Пер Лагерквист
ОСВОБОЖДЕННЫЙ ЧЕЛОВЕК
В руке у меня круглый камешек. Красный с голубыми прожилками. А если вглядеться, можно различить и другие цвета. Зеленый, фиолетовый и какие-то блестки, похожие на золото. Если его медленно поворачивать, он отливает всеми цветами и оттенками. Мне никогда не надоедает рассматривать его, скользить взглядом по гладкой, красивой поверхности, вроде бы даже мягкой, как и всякая идеально гладкая поверхность. Удивительно, что в камешке размером с птичье яичко могут заключаться такие неисчерпаемые богатства. Это целый мир. Бесконечность, к которой ты приобщаешься, бесконечность, которая вся умещается у тебя на ладони.

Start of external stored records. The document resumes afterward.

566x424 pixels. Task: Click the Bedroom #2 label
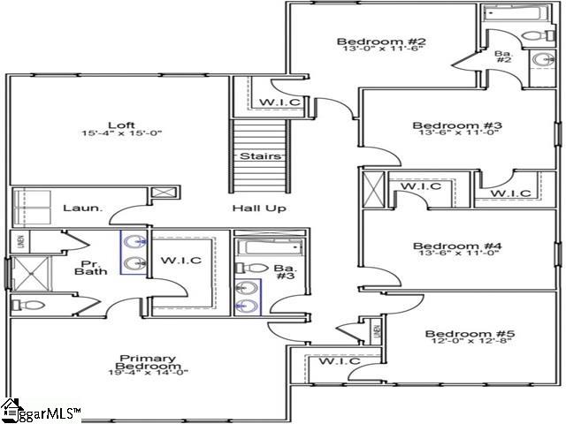pos(370,42)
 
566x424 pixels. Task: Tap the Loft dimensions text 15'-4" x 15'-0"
pos(121,133)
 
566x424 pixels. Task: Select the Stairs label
pos(260,156)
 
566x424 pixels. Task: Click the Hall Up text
pos(258,208)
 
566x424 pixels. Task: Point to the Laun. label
pos(82,208)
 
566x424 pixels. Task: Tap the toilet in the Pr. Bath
pos(30,306)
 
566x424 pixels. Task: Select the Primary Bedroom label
pos(148,364)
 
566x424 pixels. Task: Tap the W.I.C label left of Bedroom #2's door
pos(279,103)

Я нашел его на тюремном дворе, и мне удалось пронести его с собой.
Во время получасовой прогулки во дворе нам запрещено наклоняться и подбирать что-либо с земли. Конвойный заметил и спросил, за чем это я наклонялся. Я ответил: ни за чем, и он успокоился, сказал только, что здесь, мол, и подбирать-то нечего. К счастью, он не стал меня обыскивать.
Камешек теперь мой! Моя неотъемлемая собственность! Целый мир, огромная, неизведанная страна принадлежит мне. Царство без границ, неисчерпаемое богатство. И все это мое! Тайные мои владения! Все вот это неведомое, живое, подлинное, что заполняет меня своей бесконечностью.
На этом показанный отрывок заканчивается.